═════ Entries provided

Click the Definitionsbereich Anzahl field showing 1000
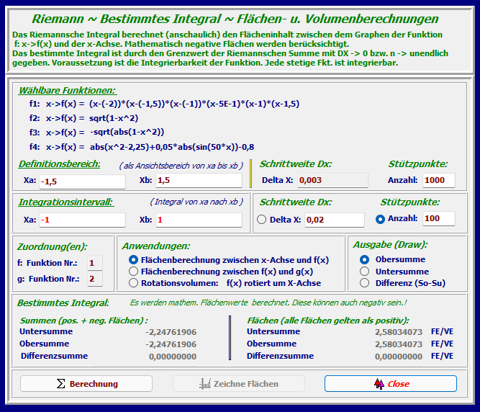 pos(438,180)
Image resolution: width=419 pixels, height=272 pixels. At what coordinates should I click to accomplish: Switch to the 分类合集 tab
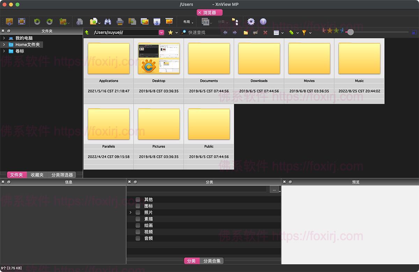[212, 261]
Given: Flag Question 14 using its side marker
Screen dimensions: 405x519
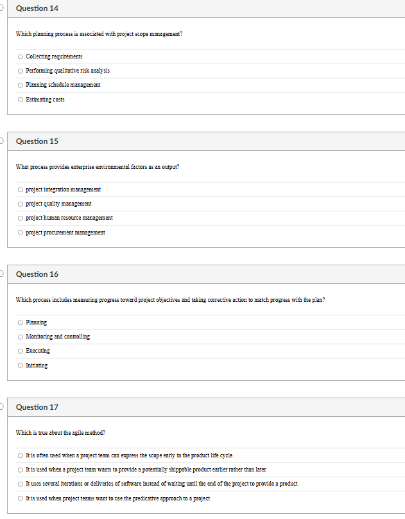Looking at the screenshot, I should (x=2, y=6).
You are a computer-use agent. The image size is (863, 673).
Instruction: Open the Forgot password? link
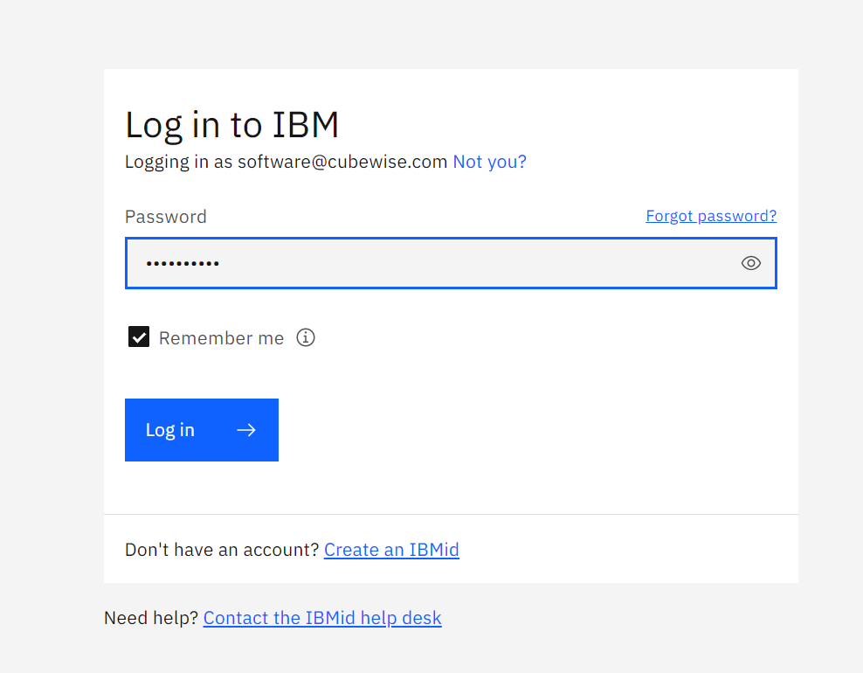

══════════

Short problem:
Reproduce the listing above word for word, omitting the pictures.

Output for this exercise:
Click the Definitionsbereich Anzahl field showing 1000
 pos(438,180)
Image resolution: width=419 pixels, height=272 pixels. At what coordinates should I click to accomplish: Switch to the 分类合集 tab
[212, 261]
Given: Flag Question 14 using its side marker
Screen dimensions: 405x519
Looking at the screenshot, I should (x=2, y=6).
You are a computer-use agent. The image size is (863, 673).
Instruction: Open the Forgot password? link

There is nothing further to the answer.